2.                 Requirement to Student pairs

A framework with a naive algorithm is prepared and shared to students.  The core task for students  is to design and implement the scheduling algorithm.  Students  need to write their own scheduler class (implements the IScheduler interface)，Update the SchedulerFactory.CreateScheduler method so the test framework can instantiate your class.

 

      TA will come up with a consistent testing model to test your program according to the “rush hour” scenario (see below), and record the total travel time of each passengers.  

 

Total Travel Time = the time delta between the passenger appears in front of the elevator, and the time she gets off the elevator at this designated floor.

 

You (student pair) have:

1)      A set of API

2)      A naive solution (BUS program)

3)      A set of test cases to run

 

2.3  Explanation of BUS program:

 We can have a naive algorithm called “BUS”.   BUS algorithm treats an elevator as a bus,  it goes from bottom to top,  stops at every floor, opens its door, to let people in and out (if any),  then closes the door and moves on.  After it reaches the top floor, it will go down and stop at each floor again.  This algorithm can serve all requests, but it’s apparently not the fastest algorithm.

 

Your code is required to be managed code (C#, managed C++, etc).

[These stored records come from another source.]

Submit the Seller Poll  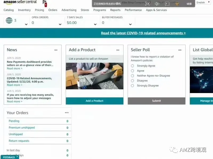point(157,101)
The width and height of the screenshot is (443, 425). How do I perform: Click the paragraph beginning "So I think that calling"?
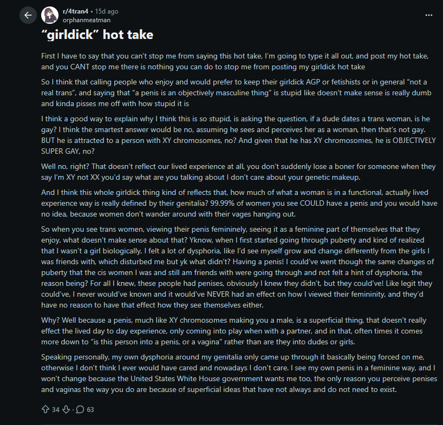pyautogui.click(x=236, y=93)
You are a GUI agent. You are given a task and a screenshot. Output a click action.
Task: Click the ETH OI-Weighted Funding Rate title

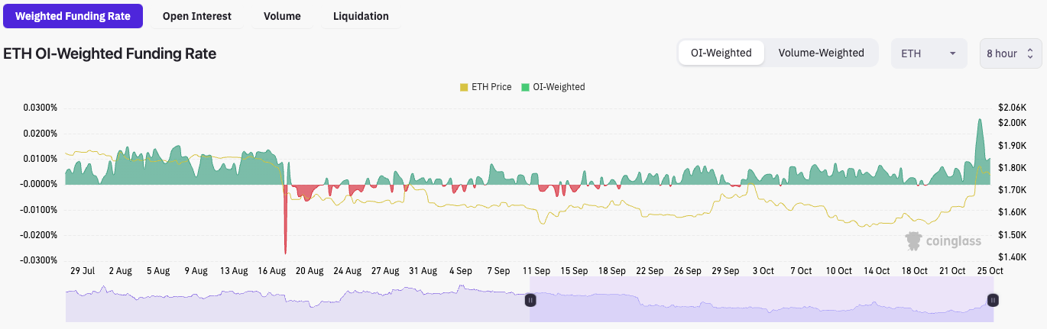pyautogui.click(x=110, y=53)
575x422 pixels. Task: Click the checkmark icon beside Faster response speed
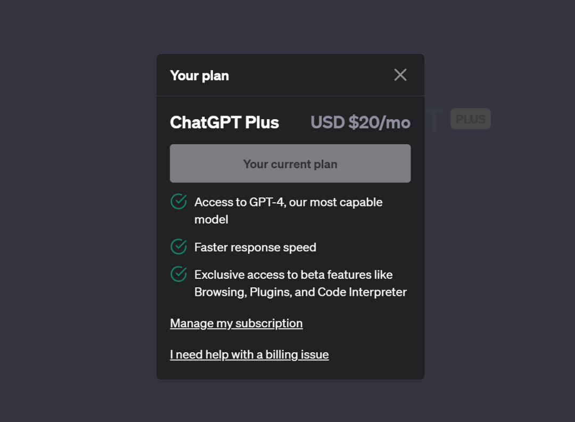click(178, 247)

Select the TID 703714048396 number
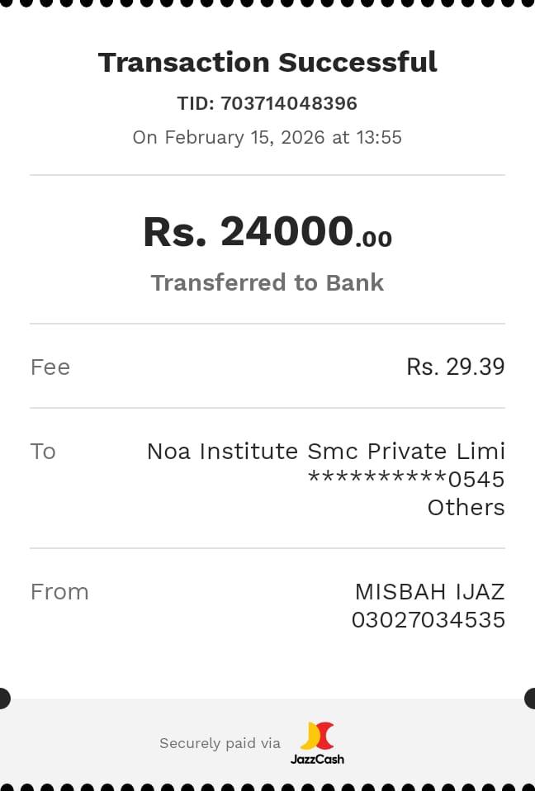288,103
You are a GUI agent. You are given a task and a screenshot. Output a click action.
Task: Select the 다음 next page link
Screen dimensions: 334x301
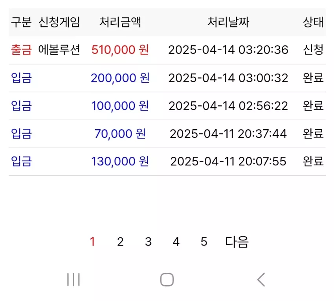tap(237, 242)
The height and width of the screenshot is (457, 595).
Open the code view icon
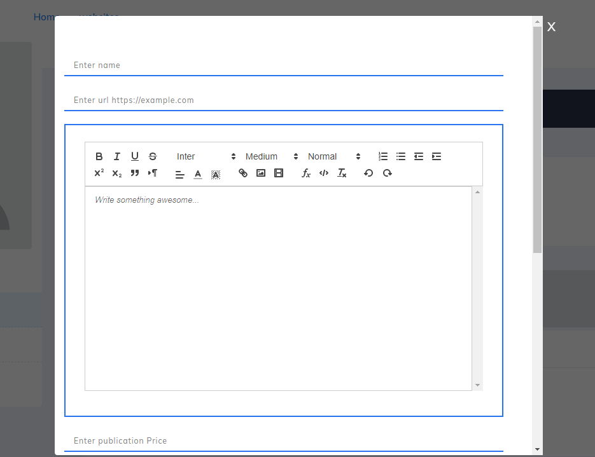click(x=324, y=173)
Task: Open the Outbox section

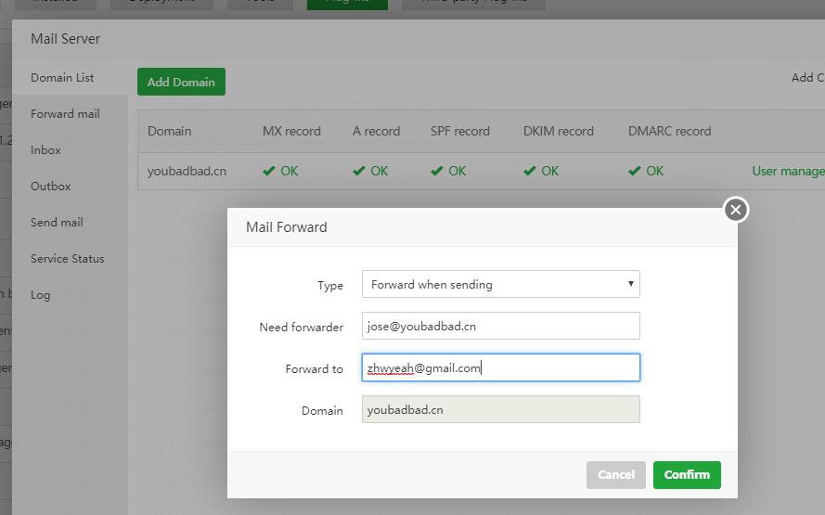Action: point(50,186)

It has to generate 0 (zero) VS Code Analysis warnings and errors.

It has to be correct

It has to be fast

 

Score guideline:  TA will evaluate the “average total travel time” for all passengers in the same test case,  the lower, the better.  If your performance is slower than “bus” solution, you get 0 points;  if your program can’t deliver any passenger to the correct destination, you get 0 points.

 

One hint about elevator scheduling:   When total weight is within 45 kg of the max limit, or the number of passengers is already at maximum, the elevator doesn’t need to stop for more external requests.

 

The elevator scheduler program doesn’t know how many passengers are waiting on each floor,  it doesn’t know how many passengers will show up either.  This is the same with the real world situation.

 

3.                 Testing

TA will simulate a “rush hour” (上下班高峰时刻) test.   The “rush hour” test is to simulate the come-to-work and leave-work scenario in a business building, which has the following 2 parts (they can be run next to each other).

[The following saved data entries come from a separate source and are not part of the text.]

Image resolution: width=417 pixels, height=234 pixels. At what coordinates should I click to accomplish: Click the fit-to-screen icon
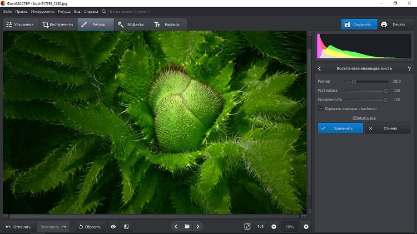click(247, 227)
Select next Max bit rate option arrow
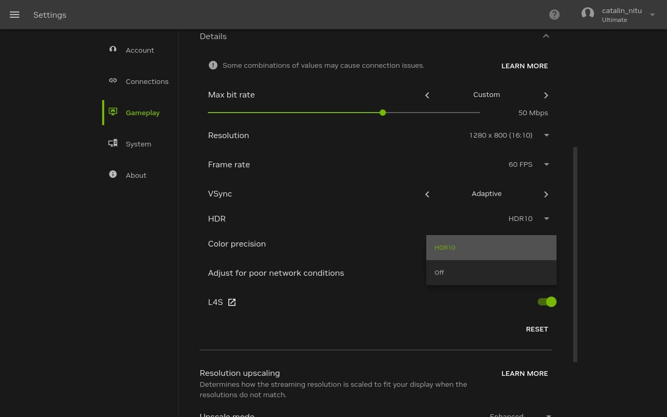This screenshot has width=667, height=417. click(x=546, y=95)
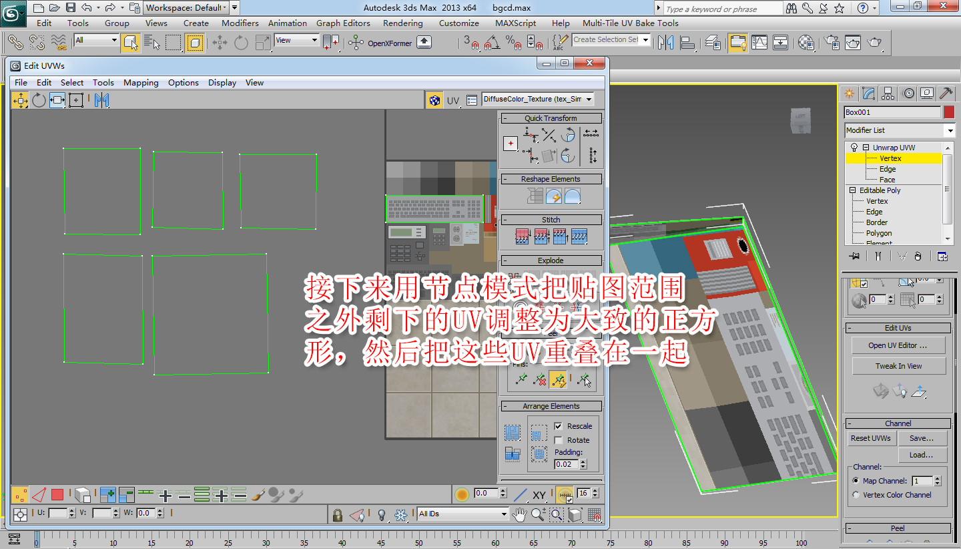Click the Pack Normalize icon under Arrange Elements
Viewport: 961px width, 549px height.
point(512,432)
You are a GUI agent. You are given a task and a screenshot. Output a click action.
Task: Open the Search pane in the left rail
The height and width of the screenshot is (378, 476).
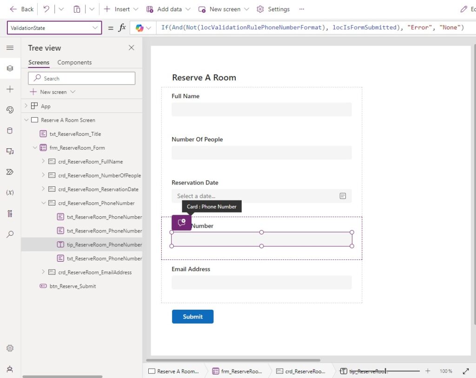coord(10,234)
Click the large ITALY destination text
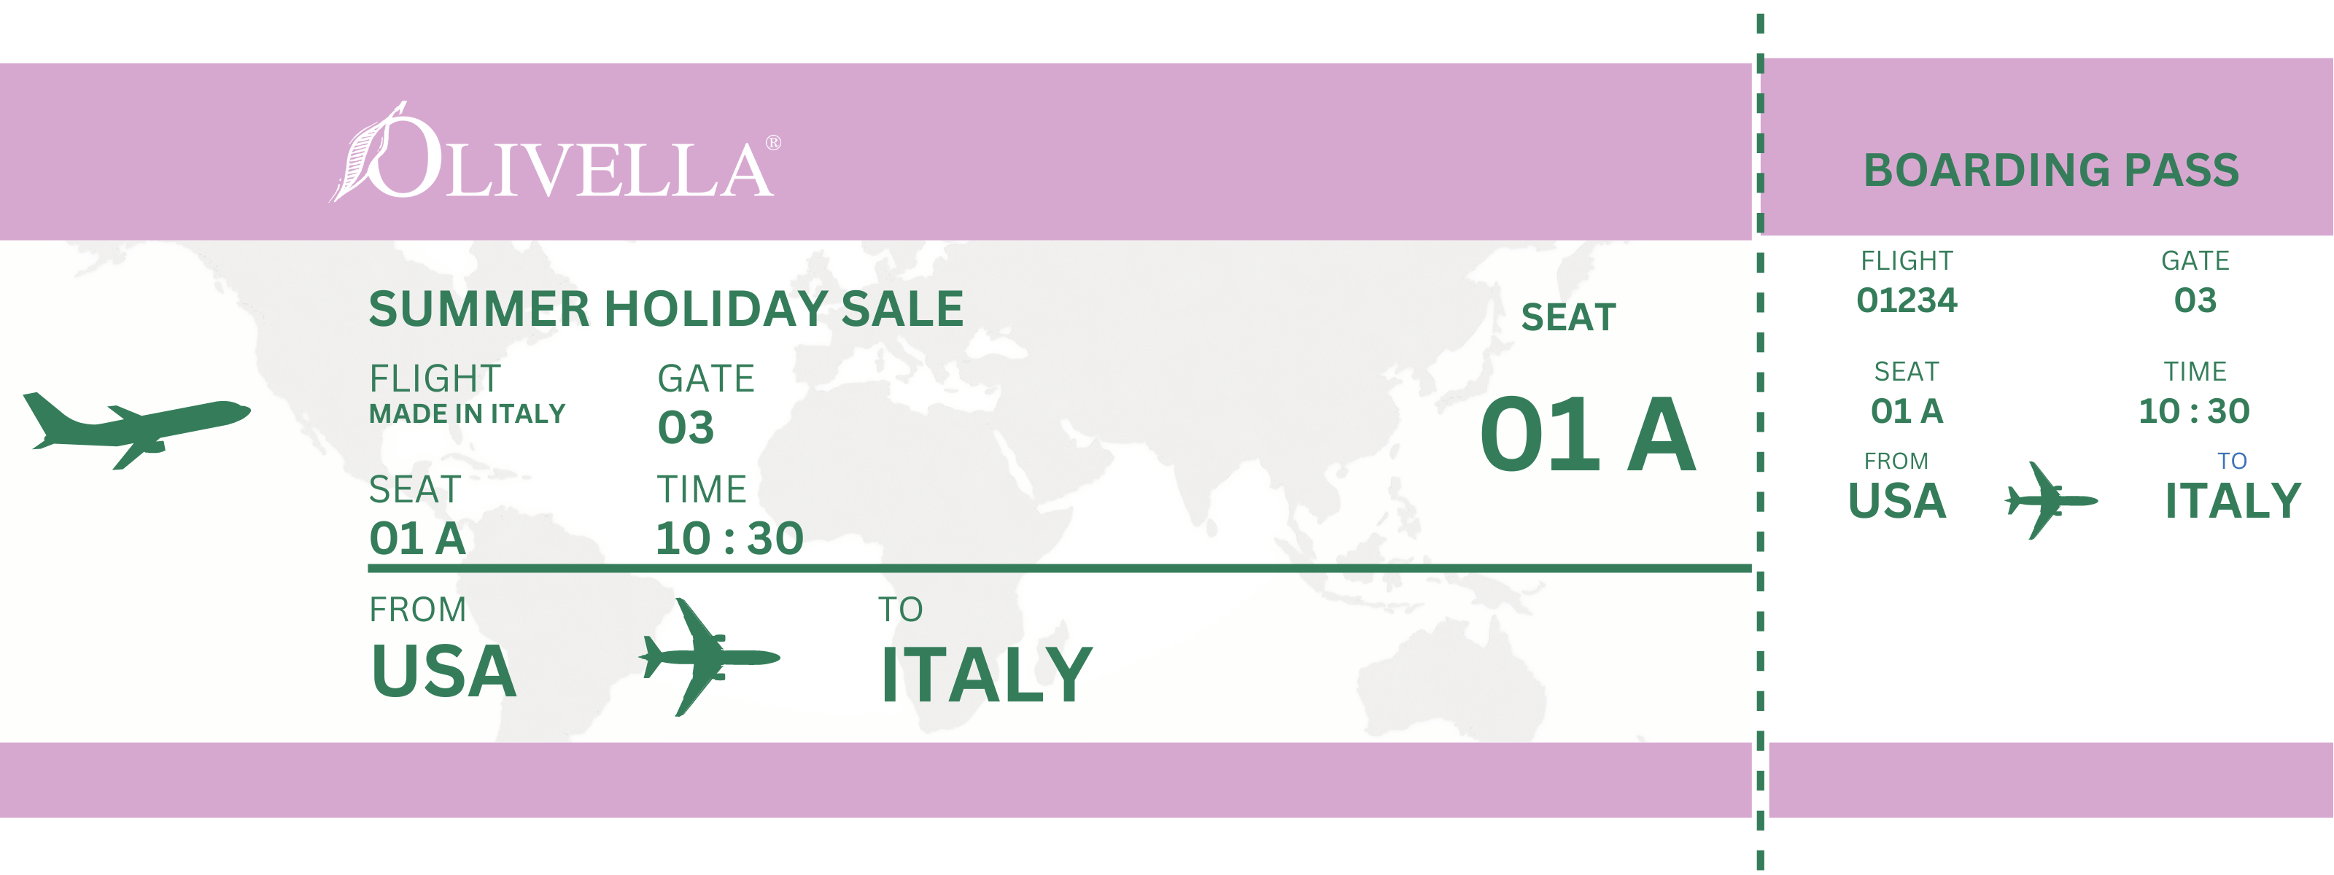2334x875 pixels. [x=987, y=675]
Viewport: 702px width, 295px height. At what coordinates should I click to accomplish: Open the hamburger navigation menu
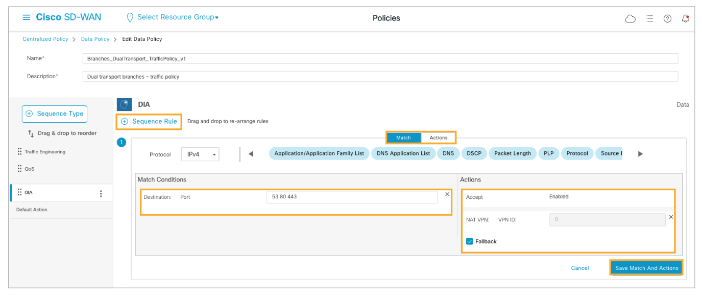click(27, 17)
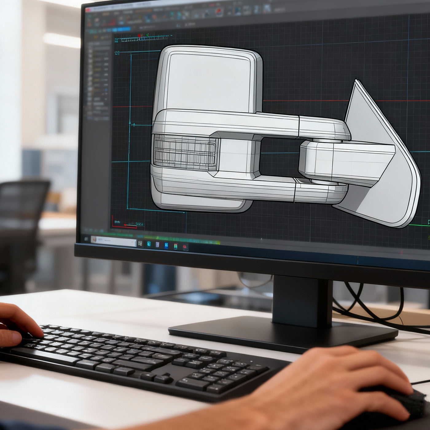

1)      Simple test.  20 passengers

20 people going thru random floors within 5 minutes.  

2)      Come-to-work.  1000 total passengers

a)        80% of them goes from floor 0 and 1 to all other floors, the destination is distributed evenly.  The time each passenger arrives at the elevator can be emulated as a normal distribution.

b)        20% of them are going between any 2 floors of [2, 20],  Very few people travel between 2 adjacent floors (e.g. from floor 5 to 4).  Other than this, the distribution is also even.

3)      Leave-work.  1000 total passengers

a)        90% of them go from other floors to floor1 or floor0.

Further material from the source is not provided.